RECORDS –
+ + + + + + +

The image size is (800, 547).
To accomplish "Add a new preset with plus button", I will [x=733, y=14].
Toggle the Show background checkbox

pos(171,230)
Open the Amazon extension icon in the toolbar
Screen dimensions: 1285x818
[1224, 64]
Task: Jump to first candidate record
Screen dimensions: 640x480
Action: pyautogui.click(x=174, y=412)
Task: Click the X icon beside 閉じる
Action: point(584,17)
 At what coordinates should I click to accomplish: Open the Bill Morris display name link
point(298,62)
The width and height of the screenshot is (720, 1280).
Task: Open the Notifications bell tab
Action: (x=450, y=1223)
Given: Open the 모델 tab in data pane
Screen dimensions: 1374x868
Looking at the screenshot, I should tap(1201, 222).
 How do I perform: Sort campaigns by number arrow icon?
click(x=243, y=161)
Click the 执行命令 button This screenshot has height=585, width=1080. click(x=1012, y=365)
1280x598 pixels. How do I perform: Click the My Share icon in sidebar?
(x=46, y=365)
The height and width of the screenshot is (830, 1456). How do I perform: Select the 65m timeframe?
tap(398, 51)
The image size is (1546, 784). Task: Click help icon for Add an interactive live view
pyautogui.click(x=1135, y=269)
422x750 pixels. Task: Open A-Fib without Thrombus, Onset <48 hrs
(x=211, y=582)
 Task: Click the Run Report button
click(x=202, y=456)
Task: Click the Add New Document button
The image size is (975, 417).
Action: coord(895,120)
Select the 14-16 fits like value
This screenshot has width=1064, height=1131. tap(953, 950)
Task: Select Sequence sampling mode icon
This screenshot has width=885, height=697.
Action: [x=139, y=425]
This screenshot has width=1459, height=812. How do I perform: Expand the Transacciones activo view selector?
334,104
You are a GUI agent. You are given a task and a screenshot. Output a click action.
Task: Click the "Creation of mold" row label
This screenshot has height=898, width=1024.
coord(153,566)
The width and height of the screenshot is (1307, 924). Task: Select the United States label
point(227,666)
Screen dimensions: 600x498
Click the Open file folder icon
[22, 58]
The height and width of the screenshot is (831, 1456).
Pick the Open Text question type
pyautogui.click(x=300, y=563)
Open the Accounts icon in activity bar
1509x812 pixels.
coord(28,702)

+ + + + + + +

DIRECTIVE –
Copy out the listing from the line containing "You are a GUI" up to and including the line containing "pyautogui.click(x=300, y=563)", keeping every line unchanged.

TASK OUTPUT –
You are a GUI agent. You are given a task and a screenshot. Output a click action.
Task: Click the "Creation of mold" row label
This screenshot has height=898, width=1024.
coord(153,566)
The width and height of the screenshot is (1307, 924). Task: Select the United States label
point(227,666)
Screen dimensions: 600x498
Click the Open file folder icon
[22, 58]
The height and width of the screenshot is (831, 1456).
Pick the Open Text question type
pyautogui.click(x=300, y=563)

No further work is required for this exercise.